K. Sivanathan,1,2,3 D. Rojas-Canales,1,2 S. Grey,5 C. Hope,1,2 R. Carroll,1,4 S. Gronthos,3,6 P. Coates.1,2,3,4

1Centre for Clinical and Experimental Transplantation, Royal Adelaide Hospital, Adelaide, South Australia, Australia
2School of Medicine, Faculty of Health Sciences, University of Adelaide, Adelaide, South Australia, Australia
3Centre for Stem Cell Research, Robinson Institute, University of Adelaide, Adelaide, South Australia, Australia
4Central Northern Adelaide Renal Transplantation Service, Royal Adelaide Hospital, Adelaide, South Australia, Australia
5Transplantation Immunology Group, Garvan Institute of Medical Research, Darlinghurst, New South Wales, Australia
6Mesenchymal Stem Cell Laboratory, School of Medical Sciences, Faculty of Health Sciences, University of Adelaide, Adelaide, South Australia, Australia.

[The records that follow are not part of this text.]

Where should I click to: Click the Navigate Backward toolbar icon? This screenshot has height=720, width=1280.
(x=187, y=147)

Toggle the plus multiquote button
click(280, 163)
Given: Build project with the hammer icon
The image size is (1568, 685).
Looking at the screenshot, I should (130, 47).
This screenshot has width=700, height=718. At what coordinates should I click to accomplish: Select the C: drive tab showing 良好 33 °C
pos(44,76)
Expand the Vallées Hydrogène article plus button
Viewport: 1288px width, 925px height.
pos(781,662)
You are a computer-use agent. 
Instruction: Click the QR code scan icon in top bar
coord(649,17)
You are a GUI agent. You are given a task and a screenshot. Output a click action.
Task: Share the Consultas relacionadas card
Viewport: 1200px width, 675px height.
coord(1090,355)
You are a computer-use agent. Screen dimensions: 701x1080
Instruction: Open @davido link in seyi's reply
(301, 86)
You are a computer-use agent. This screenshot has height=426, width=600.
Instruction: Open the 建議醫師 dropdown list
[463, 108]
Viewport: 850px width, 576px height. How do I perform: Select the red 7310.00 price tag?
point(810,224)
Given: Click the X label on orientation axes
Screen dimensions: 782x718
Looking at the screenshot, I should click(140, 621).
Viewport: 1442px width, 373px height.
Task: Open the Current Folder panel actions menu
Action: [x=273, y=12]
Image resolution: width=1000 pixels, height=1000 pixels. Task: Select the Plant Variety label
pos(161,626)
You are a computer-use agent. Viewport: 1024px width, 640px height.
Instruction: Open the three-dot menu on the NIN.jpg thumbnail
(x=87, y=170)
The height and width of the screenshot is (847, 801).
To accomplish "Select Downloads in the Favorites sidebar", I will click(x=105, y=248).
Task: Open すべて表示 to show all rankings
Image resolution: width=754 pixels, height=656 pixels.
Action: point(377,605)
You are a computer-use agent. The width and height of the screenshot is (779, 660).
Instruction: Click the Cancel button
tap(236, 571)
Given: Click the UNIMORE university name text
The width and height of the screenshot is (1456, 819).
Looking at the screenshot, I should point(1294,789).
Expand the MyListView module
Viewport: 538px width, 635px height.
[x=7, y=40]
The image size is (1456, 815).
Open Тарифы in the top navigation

Meeting: 2015 American Transplant Congress

Abstract number: B31

Keywords: Immunosuppression, Stem cells, T cell activation, T cells

Session Information

Session Name: Poster Session B: Cell Transplantation and Cell Therapies

Session Type: Poster Session

Date: Sunday, May 3, 2015

Session Time: 5:30pm-6:30pm

 Presentation Time: 5:30pm-6:30pm

Location: Exhibit Hall E

Interferon-gamma preactivated mesenchymal stem cells (MSC-γ) are highly immunosuppressive but immunogenic in vivo due to their inherent expression of major histocompatibility (MHC) molecules. We modified human bone-marrow derived MSC with interleukin-17A (MSC-17) to enhance MSC immunosuppression on T cells. MSC-17, unlike MSC-γ, showed no induction or upregulation of MHC class I, MHC class II and T cell co-stimulatory molecule CD40, and conformed to untreated-MSC (UT-MSC) phenotype. Interestingly, in co-cultures of phytohemagglutinin (PHA) activated human T cells, MSC-17 were superior to UT:MSC and MSC-γ in enhancing suppression of T cell proliferation. MSC-17 also augmented inhibition of the CD25 T cell activation molecule similar to MSC-γ and further downregulated Th1 cytokines IFN-γ, tumor-necrosis factor-alpa (TNF-α) and IL-2 in these co-cultures when compared to UT-MSC. Enhancement of T cell suppression correlated with the increased immunoregulatory gene expression of IL-6 but not indoleamine 2,3-dioxygenase (IDO1), cyclooxygenase-1 (Cox-1), transforming growth factor-beta-1 (TGF-β1) in MSC-17. Moreover, MSC-17 but not MSC-γ consistently induced CD4+CD25highCD127lowFoxP3+ regulatory T (iTregs) cells from PHA activated human CD4+CD25- T cells (ranging from 1.47- to 7.18-fold induction relative to UT-MSC; n=10, p<0.05). MSC-induced iTregs were positive for activation and suppressive iTreg molecules CD39, CD73, CD69, OX40, CTLA-4 and GITR. Moreover, MSC-17 derived CD4+CD25highCD127low iTregs from these co-cultures were isolated by flow sorting (> 80% FoxP3 purity).These sorted MSC-17 generated iTregs were functionally suppressive as they inhibited activation induced CD154 expression on effector T cells. Thus, MSC-17 are superior T cell immunomodulators.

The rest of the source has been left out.